Ebenso weisen die Textilien der tocharischen Wüstenmumien sehr deutlich nach Mitteleuropa (vor allem die Webarten und die Farben). Die Mumien sind - das weisen auch erhaltene Gen-Reste aus - von europäischem Typus (blond, hochgewachsen, "langnasig"), was sehr auffällig ist in einer geographischen Region, die heute von Han-Chinesen und mongolisch aussehenden Uiguren (wohl den Nachfahren der Tocharer) bewohnt wird.

Es ist hochgradig plausibel, daß ein großteil der Kulturelemente, die mit der Bronzezeit nach China gekommen sind, von den Tocharern dort eingeführt worden sind, darunter sowohl ärztliches Wissen wie auch die Himmelsreligion, nach der die chinesischen Kaiser von dem Grenzgebirge zwischen Chinesen und Tocharern stammen.

Die älteste derzeit bekannte Wüstenmumie ist eine in hohem Alter gestorbene Frau (die "Schöne von Loulan"), eine imposante Dame, die zusammen mit Gebrauchsgegenständen bestattet wurde, die zur Getreideernte notwendig sind (Worfelbrett und anderes). Sie trägt eine Feder auf ihrem Filzhut.

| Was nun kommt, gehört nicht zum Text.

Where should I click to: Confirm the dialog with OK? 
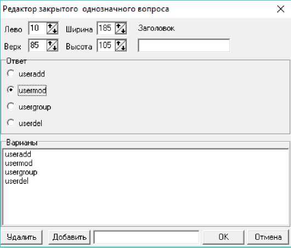(x=224, y=237)
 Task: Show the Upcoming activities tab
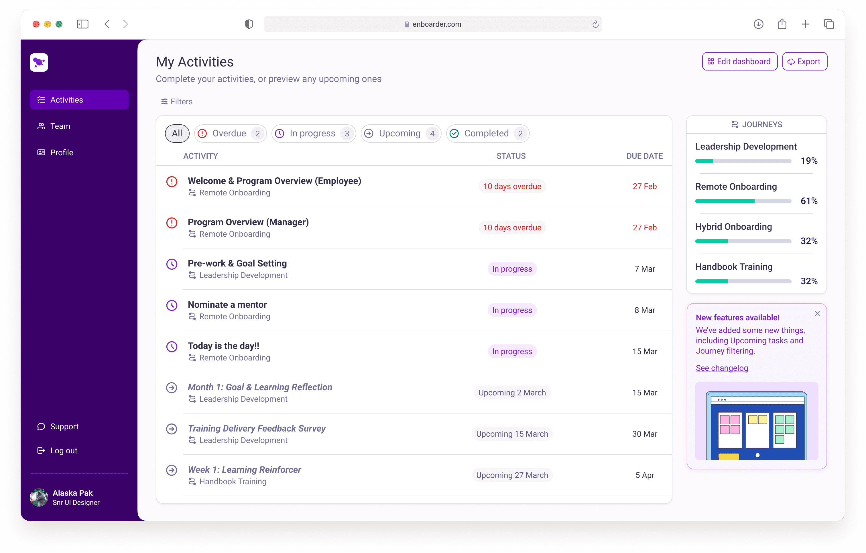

Auch zeitlich spätere weibliche Wüstenmumien müssen in ihrem Leben in der Gesellschaft, in der sie lebten, hoch angesehene Persönlichkeiten dargestellt haben, unter anderem markiert durch einen hohen, spitzen Filzhut, wie man ihn aus späterer Zeit von den europäischen Zauberern gewohnt ist.

Möglicherweise kann also auch die Religionsgeschichte des bronzezeitlichen Europa (die spitzen "Goldhüte"!) eher am Westrand Chinas erforscht werden, als im heutigen Europa.